• Nuclear Fusion: The process by which two atomic nuclei combine to form a heavier nucleus, releasing energy in the process.
• Fusion in stars, especially the Sun, provides the energy that lights and warms our planet!

To get the party started (i.e., for hydrogen fusion to begin), stars need

• High Temperature: Ensures energetic collisions, so hydrogen nuclei get super close.
• High Density & Pressure: More collisions, more chances for fusion.

🎉 REAL-WORLD EXAMPLE: Imagine trying to put two repelling magnets together. If you gently push them, they easily repel. But if you push them with enough force (or heat them up enough), they might just stick!

• Also called “hydrogen burning” (because 4 hydrogen nuclei fuse to give 1 helium atom).
• Occurs in Sun-like stars (0.07-4 solar masses).

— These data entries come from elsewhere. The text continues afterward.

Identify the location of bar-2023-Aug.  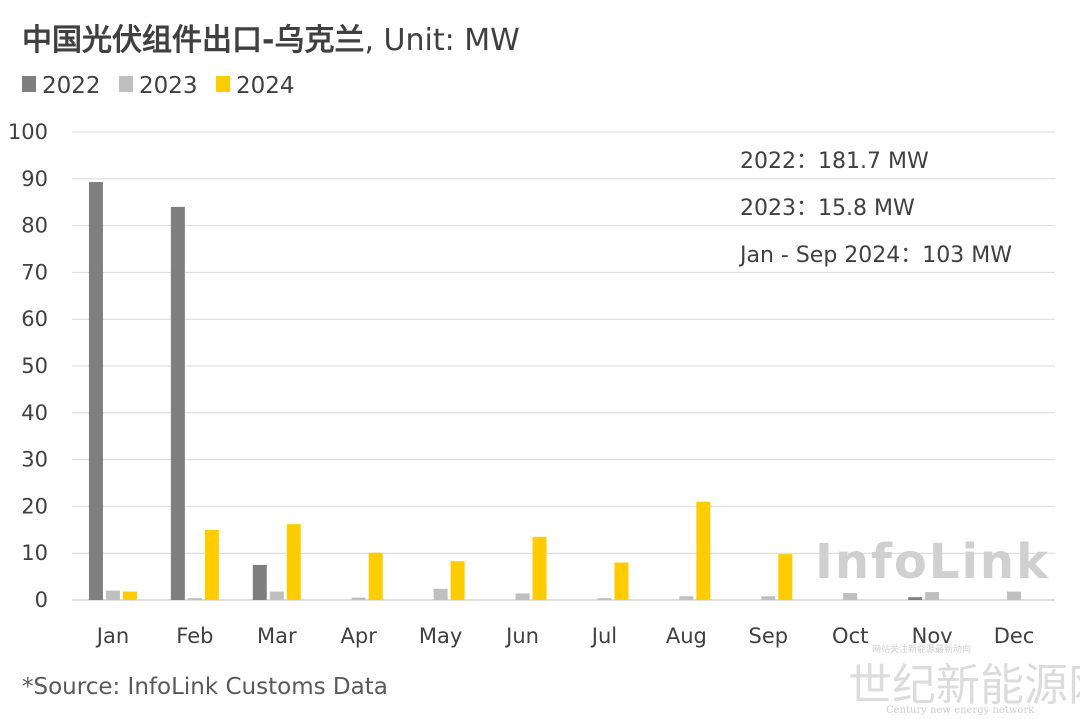
(686, 598).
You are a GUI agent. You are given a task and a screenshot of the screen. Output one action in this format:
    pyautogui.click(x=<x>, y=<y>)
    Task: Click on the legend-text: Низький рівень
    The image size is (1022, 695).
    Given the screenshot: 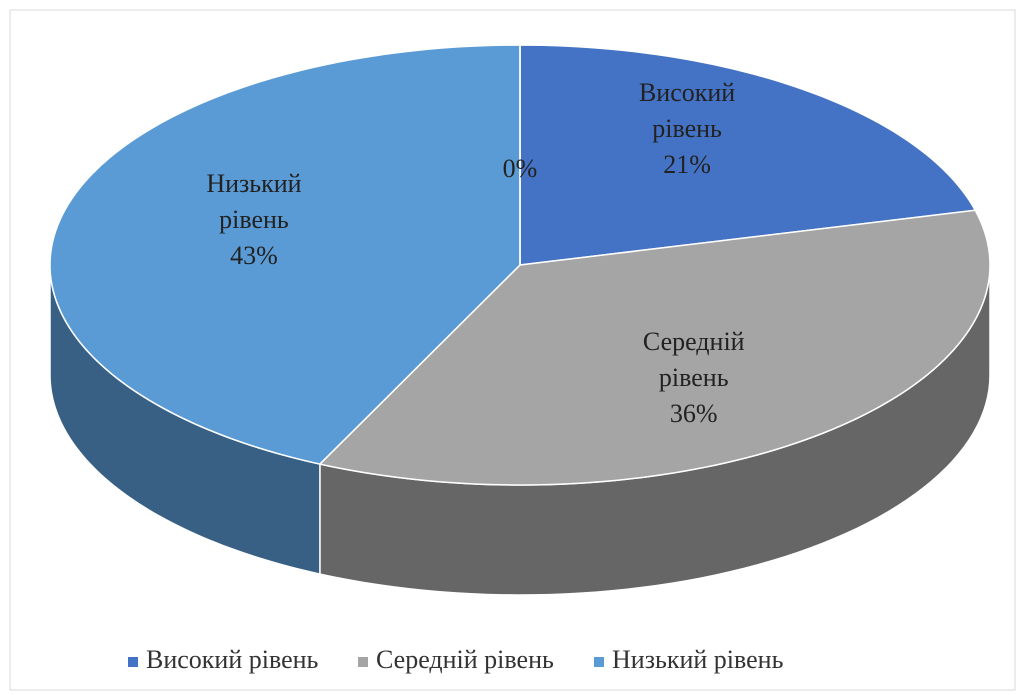 What is the action you would take?
    pyautogui.click(x=698, y=660)
    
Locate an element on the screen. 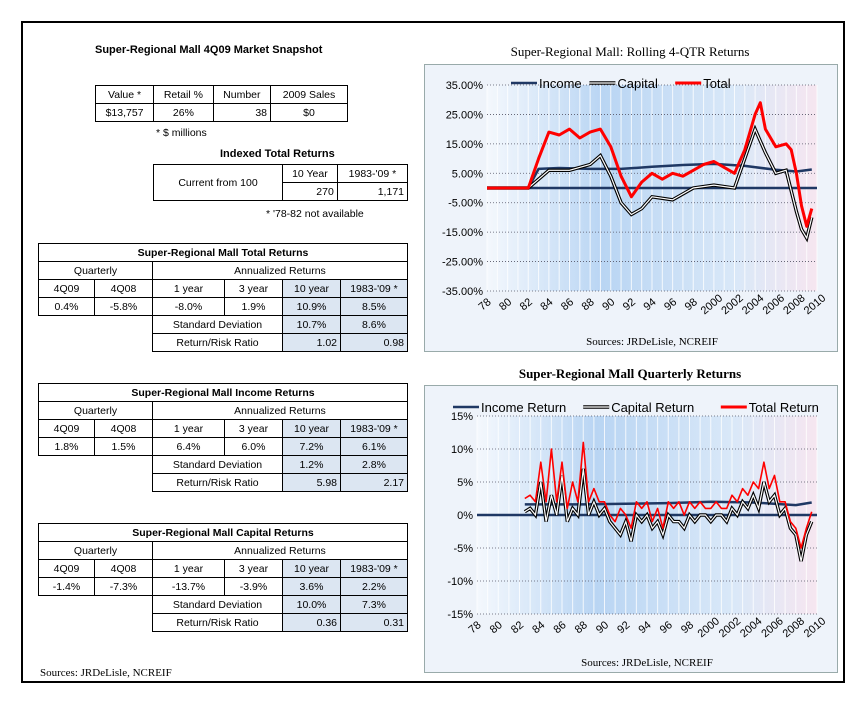 This screenshot has width=860, height=705. cell-value: -13.7% is located at coordinates (188, 586).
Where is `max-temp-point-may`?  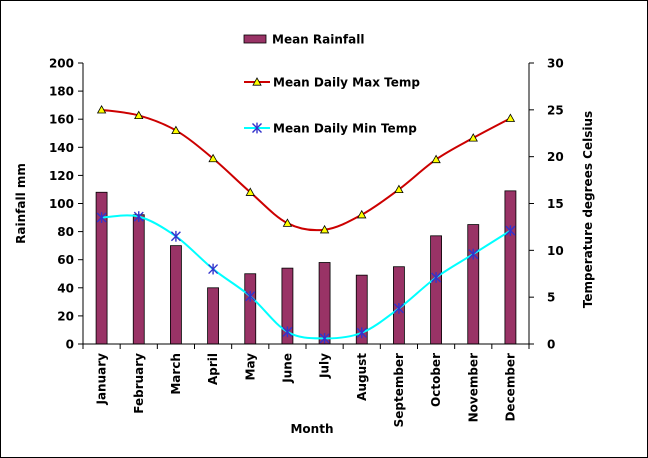
max-temp-point-may is located at coordinates (250, 192).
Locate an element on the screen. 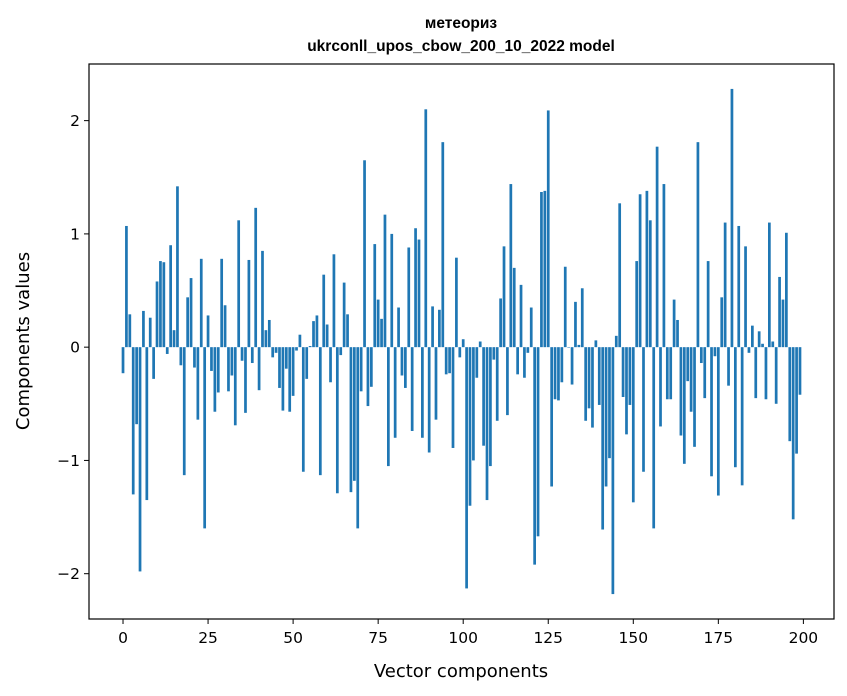  x-axis-ticks: 0 25 50 75 100 125 150 175 200 is located at coordinates (468, 633).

When there’s no hydrogen left, the party ends.
• Here's a breakdown
• Stage I
  • 2 protons fuse → hydrogen-2 + positron + neutrino.
  • Fun Fact: The positron immediately annihilates with a nearby electron, producing 2 gamma photons.
  • But, this stage is rare. The average proton in the Sun waits a few billion years for this to happen.
• Stage II
  • A proton and hydrogen-2 fuse → helium-3 + gamma-ray.
  • This one’s fast, taking just a second after hydrogen-2 is produced!
• Stage III
  • Two helium-3 nuclei fuse → helium-4 + two protons.
  • This takes a while; the average helium-3 waits 400 years to fuse.

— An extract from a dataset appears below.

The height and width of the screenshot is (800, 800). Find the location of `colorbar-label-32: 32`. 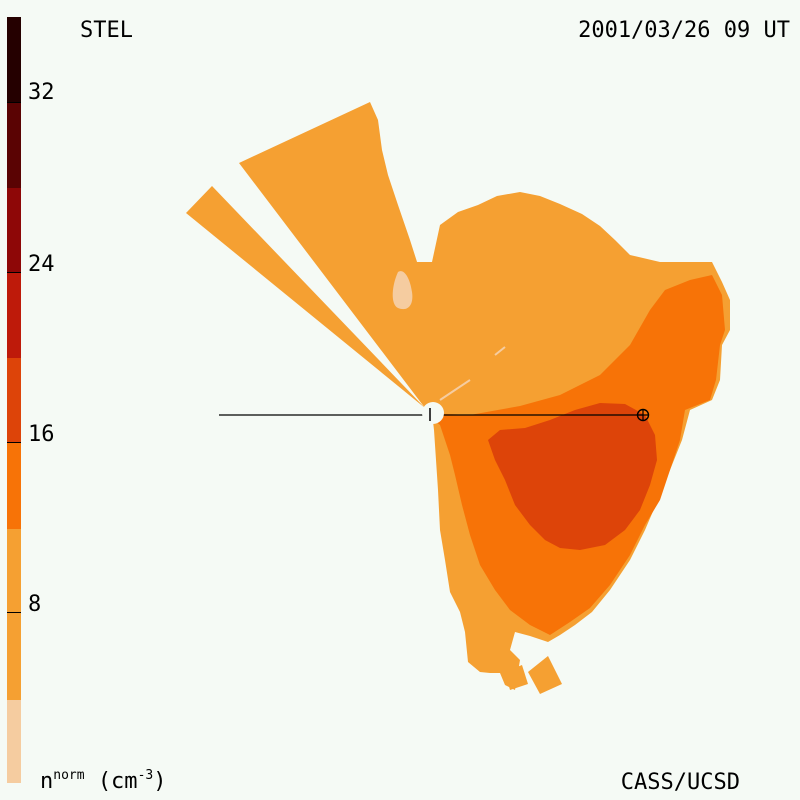

colorbar-label-32: 32 is located at coordinates (42, 92).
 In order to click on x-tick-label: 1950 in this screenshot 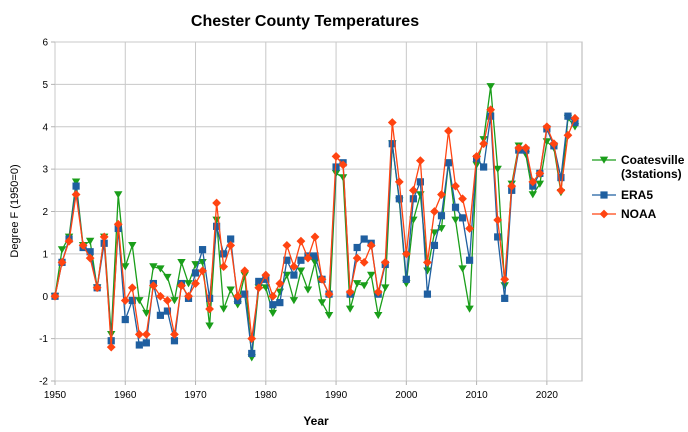, I will do `click(56, 396)`.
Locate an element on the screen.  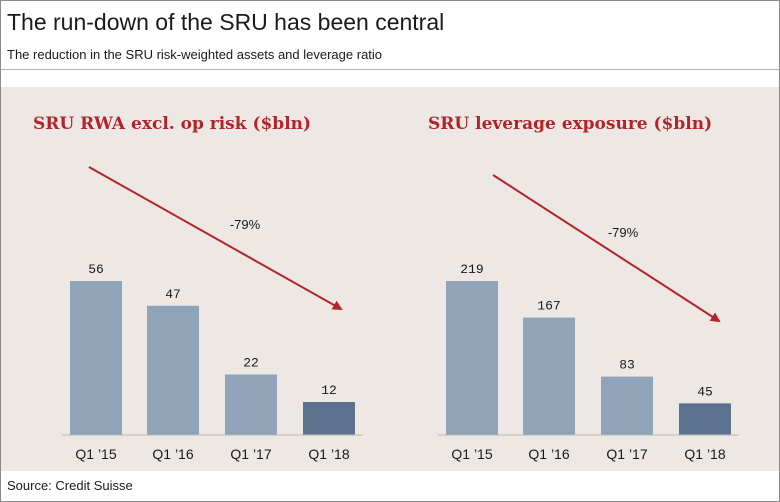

• Apart from the main pathway, there are other routes based on temperature
• 10MK - 23MK: Helium-3 and helium-4 fuse via a beryllium nucleus, which eventually turns to helium.
• Above 23MK: Beryllium fuses with a proton to form boron, which then splits into helium.
• Theoretical Branch: Involves helium-3 directly turning to helium-4. But this is like spotting a unicorn—rare and hasn’t been observed in the Sun!

🎉 REAL-WORLD EXAMPLE: Think of fusion pathways as different recipes to make the same dish. Depending on the ingredients (temperature) you have, you might choose one over the other!